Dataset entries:
•••••
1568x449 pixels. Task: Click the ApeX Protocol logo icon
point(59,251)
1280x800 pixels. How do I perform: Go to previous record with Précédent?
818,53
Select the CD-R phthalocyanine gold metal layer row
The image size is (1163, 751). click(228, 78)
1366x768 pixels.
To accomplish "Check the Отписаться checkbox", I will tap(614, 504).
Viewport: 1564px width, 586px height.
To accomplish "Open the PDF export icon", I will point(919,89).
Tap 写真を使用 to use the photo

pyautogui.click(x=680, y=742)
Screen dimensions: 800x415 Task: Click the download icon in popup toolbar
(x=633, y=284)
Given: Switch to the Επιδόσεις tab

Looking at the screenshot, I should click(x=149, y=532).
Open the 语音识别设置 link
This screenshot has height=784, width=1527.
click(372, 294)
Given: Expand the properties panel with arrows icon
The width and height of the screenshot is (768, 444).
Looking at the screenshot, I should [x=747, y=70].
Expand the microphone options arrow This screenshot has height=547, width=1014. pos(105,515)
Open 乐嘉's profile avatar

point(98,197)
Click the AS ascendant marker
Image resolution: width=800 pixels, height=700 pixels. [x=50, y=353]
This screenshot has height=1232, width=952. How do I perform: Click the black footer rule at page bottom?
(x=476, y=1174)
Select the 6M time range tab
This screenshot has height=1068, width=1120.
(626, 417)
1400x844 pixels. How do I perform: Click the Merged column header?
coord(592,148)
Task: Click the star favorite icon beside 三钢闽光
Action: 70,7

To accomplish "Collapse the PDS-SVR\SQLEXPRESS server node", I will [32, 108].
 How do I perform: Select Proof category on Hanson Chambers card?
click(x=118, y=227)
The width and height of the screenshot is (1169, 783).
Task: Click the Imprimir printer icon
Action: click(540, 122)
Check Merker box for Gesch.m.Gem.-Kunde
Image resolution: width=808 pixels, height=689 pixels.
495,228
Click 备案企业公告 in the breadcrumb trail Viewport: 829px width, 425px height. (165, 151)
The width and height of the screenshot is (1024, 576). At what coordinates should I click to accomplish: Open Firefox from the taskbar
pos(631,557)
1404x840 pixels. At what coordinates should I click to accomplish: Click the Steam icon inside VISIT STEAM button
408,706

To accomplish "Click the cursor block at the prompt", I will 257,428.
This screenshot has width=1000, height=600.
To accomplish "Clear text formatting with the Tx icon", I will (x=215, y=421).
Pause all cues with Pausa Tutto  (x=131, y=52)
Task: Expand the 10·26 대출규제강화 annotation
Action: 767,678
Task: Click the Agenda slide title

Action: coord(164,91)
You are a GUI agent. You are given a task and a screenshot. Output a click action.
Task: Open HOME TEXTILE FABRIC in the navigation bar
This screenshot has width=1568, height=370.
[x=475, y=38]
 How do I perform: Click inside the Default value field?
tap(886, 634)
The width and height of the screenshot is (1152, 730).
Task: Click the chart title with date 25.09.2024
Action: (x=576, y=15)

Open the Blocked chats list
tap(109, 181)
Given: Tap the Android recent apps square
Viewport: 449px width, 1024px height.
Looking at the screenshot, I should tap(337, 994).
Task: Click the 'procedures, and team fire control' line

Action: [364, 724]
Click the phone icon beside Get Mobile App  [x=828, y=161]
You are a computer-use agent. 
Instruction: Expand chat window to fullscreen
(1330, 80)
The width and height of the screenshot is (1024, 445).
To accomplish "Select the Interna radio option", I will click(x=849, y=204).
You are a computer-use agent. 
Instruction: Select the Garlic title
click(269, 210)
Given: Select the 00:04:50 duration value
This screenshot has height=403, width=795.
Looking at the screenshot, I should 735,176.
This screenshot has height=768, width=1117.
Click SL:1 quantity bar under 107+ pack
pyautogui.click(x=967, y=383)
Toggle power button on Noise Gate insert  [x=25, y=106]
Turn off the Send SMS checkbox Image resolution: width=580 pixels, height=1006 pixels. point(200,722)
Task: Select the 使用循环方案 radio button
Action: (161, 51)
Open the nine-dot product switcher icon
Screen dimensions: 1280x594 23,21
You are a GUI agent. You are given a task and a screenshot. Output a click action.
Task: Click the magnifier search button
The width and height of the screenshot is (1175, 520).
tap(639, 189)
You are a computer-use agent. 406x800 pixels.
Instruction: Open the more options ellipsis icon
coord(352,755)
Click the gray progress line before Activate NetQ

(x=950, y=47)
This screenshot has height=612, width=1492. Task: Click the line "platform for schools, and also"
•••••
What this task involves:
Return all of the entries above exactly as they stand.

The answer:
1568x449 pixels. Task: Click the ApeX Protocol logo icon
point(59,251)
1280x800 pixels. How do I perform: Go to previous record with Précédent?
818,53
Select the CD-R phthalocyanine gold metal layer row
The image size is (1163, 751). click(228, 78)
1366x768 pixels.
To accomplish "Check the Отписаться checkbox", I will tap(614, 504).
Viewport: 1564px width, 586px height.
To accomplish "Open the PDF export icon", I will point(919,89).
Tap 写真を使用 to use the photo

pyautogui.click(x=680, y=742)
Screen dimensions: 800x415 Task: Click the download icon in popup toolbar
(x=633, y=284)
Given: Switch to the Επιδόσεις tab

Looking at the screenshot, I should click(x=149, y=532).
Open the 语音识别设置 link
This screenshot has height=784, width=1527.
click(372, 294)
Given: Expand the properties panel with arrows icon
The width and height of the screenshot is (768, 444).
Looking at the screenshot, I should [x=747, y=70].
Expand the microphone options arrow This screenshot has height=547, width=1014. pos(105,515)
Open 乐嘉's profile avatar

point(98,197)
Click the AS ascendant marker
Image resolution: width=800 pixels, height=700 pixels. [x=50, y=353]
This screenshot has height=1232, width=952. How do I perform: Click the black footer rule at page bottom?
(x=476, y=1174)
Select the 6M time range tab
This screenshot has height=1068, width=1120.
(626, 417)
1400x844 pixels. How do I perform: Click the Merged column header?
coord(592,148)
Task: Click the star favorite icon beside 三钢闽光
Action: 70,7

To accomplish "Collapse the PDS-SVR\SQLEXPRESS server node", I will [32, 108].
 How do I perform: Select Proof category on Hanson Chambers card?
click(x=118, y=227)
The width and height of the screenshot is (1169, 783).
Task: Click the Imprimir printer icon
Action: click(540, 122)
Check Merker box for Gesch.m.Gem.-Kunde
Image resolution: width=808 pixels, height=689 pixels.
495,228
Click 备案企业公告 in the breadcrumb trail Viewport: 829px width, 425px height. (165, 151)
The width and height of the screenshot is (1024, 576). At what coordinates should I click to accomplish: Open Firefox from the taskbar
pos(631,557)
1404x840 pixels. At what coordinates should I click to accomplish: Click the Steam icon inside VISIT STEAM button
408,706

To accomplish "Click the cursor block at the prompt", I will 257,428.
This screenshot has width=1000, height=600.
To accomplish "Clear text formatting with the Tx icon", I will (x=215, y=421).
Pause all cues with Pausa Tutto  (x=131, y=52)
Task: Expand the 10·26 대출규제강화 annotation
Action: 767,678
Task: Click the Agenda slide title

Action: coord(164,91)
You are a GUI agent. You are given a task and a screenshot. Output a click action.
Task: Open HOME TEXTILE FABRIC in the navigation bar
This screenshot has width=1568, height=370.
[x=475, y=38]
 How do I perform: Click inside the Default value field?
tap(886, 634)
The width and height of the screenshot is (1152, 730).
Task: Click the chart title with date 25.09.2024
Action: (x=576, y=15)

Open the Blocked chats list
tap(109, 181)
Given: Tap the Android recent apps square
Viewport: 449px width, 1024px height.
Looking at the screenshot, I should tap(337, 994).
Task: Click the 'procedures, and team fire control' line

Action: [364, 724]
Click the phone icon beside Get Mobile App  [x=828, y=161]
You are a computer-use agent. 
Instruction: Expand chat window to fullscreen
(1330, 80)
The width and height of the screenshot is (1024, 445).
To accomplish "Select the Interna radio option", I will click(x=849, y=204).
You are a computer-use agent. 
Instruction: Select the Garlic title
click(269, 210)
Given: Select the 00:04:50 duration value
This screenshot has height=403, width=795.
Looking at the screenshot, I should 735,176.
This screenshot has height=768, width=1117.
Click SL:1 quantity bar under 107+ pack
pyautogui.click(x=967, y=383)
Toggle power button on Noise Gate insert  [x=25, y=106]
Turn off the Send SMS checkbox Image resolution: width=580 pixels, height=1006 pixels. point(200,722)
Task: Select the 使用循环方案 radio button
Action: (161, 51)
Open the nine-dot product switcher icon
Screen dimensions: 1280x594 23,21
You are a GUI agent. You are given a task and a screenshot. Output a click action.
Task: Click the magnifier search button
The width and height of the screenshot is (1175, 520).
tap(639, 189)
You are a computer-use agent. 406x800 pixels.
Instruction: Open the more options ellipsis icon
coord(352,755)
Click the gray progress line before Activate NetQ

(x=950, y=47)
This screenshot has height=612, width=1492. Task: Click the line "platform for schools, and also"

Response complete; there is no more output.